▸ **Task to carry out**
Every line containing the string "will" is to be copied from the records.

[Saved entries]
◇ ◇ ◇ ◇ ◇ ◇ ◇

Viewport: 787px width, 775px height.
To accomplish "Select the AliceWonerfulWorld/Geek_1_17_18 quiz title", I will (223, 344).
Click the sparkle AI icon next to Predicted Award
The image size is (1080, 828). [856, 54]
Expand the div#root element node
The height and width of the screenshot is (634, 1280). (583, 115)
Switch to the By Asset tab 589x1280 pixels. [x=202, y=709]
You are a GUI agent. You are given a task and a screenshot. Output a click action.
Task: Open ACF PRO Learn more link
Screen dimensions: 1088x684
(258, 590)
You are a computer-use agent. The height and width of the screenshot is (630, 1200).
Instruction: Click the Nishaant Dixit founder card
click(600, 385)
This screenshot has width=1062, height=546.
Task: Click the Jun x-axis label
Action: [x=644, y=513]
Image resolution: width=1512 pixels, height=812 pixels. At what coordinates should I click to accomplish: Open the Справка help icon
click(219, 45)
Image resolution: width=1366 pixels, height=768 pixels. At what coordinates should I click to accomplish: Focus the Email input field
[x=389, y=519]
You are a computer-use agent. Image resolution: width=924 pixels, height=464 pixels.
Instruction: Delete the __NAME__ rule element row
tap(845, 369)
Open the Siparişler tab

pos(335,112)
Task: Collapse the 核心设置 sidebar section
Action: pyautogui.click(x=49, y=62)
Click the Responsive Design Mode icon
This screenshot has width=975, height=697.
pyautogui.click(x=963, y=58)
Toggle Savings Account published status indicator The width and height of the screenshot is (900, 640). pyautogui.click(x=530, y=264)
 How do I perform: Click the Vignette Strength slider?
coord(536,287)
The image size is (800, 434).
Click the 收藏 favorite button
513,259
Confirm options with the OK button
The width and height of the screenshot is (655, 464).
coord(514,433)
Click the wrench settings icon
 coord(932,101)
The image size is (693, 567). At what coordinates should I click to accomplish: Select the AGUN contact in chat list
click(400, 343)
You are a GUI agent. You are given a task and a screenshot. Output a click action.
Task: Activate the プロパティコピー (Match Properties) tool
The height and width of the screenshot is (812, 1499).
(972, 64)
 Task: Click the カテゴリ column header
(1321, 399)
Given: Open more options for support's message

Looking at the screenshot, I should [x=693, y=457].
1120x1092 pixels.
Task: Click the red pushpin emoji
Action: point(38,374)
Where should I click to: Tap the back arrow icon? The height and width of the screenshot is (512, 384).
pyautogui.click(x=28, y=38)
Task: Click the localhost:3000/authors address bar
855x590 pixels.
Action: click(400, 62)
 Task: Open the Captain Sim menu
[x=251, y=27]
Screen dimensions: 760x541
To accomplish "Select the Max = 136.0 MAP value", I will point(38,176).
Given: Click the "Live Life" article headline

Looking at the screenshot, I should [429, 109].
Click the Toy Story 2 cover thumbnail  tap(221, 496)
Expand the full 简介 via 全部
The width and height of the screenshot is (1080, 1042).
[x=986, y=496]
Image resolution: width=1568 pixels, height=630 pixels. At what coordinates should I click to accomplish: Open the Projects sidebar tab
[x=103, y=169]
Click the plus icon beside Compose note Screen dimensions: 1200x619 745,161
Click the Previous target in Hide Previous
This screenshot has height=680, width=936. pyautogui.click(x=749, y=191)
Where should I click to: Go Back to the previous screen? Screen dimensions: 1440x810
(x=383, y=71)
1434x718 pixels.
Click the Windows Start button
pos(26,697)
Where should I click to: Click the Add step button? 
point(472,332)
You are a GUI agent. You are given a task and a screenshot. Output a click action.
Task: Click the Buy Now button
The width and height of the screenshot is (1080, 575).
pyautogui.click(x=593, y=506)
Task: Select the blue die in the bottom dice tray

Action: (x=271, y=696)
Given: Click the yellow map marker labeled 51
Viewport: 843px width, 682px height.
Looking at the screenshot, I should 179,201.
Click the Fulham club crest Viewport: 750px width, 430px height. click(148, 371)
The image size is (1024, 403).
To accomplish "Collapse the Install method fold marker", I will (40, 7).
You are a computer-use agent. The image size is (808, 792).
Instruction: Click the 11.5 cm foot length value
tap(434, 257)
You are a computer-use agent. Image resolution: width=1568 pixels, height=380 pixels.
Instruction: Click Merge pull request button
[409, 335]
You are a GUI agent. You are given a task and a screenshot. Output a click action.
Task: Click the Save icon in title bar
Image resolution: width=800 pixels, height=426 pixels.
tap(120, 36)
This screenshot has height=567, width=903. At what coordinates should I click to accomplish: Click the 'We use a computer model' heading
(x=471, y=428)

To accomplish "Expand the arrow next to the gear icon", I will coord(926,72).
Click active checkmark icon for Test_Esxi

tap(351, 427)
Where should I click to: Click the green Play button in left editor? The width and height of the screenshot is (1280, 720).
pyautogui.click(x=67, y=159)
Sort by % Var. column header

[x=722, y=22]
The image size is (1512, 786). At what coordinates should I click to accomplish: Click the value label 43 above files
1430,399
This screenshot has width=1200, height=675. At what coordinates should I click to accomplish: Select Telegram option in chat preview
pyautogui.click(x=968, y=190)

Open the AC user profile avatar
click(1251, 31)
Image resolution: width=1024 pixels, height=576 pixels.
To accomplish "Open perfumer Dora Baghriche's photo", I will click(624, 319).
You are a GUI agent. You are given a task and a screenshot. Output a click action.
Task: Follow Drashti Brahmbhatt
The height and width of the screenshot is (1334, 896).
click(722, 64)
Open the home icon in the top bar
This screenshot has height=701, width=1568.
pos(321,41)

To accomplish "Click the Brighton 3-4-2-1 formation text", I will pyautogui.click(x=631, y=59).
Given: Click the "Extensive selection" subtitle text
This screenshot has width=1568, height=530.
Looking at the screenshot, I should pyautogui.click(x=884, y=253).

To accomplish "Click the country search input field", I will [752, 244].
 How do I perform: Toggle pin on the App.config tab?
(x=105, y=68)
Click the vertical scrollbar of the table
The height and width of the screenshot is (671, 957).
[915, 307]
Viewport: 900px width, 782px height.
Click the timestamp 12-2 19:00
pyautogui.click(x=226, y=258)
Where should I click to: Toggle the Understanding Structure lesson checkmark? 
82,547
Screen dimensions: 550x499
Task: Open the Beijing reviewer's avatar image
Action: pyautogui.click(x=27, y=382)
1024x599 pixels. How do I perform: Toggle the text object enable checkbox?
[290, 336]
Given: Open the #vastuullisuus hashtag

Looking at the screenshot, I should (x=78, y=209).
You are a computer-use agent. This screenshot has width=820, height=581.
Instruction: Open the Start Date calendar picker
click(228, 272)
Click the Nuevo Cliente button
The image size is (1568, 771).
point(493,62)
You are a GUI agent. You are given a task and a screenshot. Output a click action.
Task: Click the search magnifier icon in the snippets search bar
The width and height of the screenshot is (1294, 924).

◇ ◇ ◇ ◇ ◇ ◇ ◇

▸ **Expected output**
To accomplish "Select the AliceWonerfulWorld/Geek_1_17_18 quiz title", I will (223, 344).
To accomplish "Select the Max = 136.0 MAP value", I will point(38,176).
To accomplish "Collapse the Install method fold marker", I will (40, 7).
To accomplish "Expand the arrow next to the gear icon", I will coord(926,72).
To accomplish "Open perfumer Dora Baghriche's photo", I will click(624, 319).
To accomplish "Click the Brighton 3-4-2-1 formation text", I will pyautogui.click(x=631, y=59).
To accomplish "Click the country search input field", I will [752, 244].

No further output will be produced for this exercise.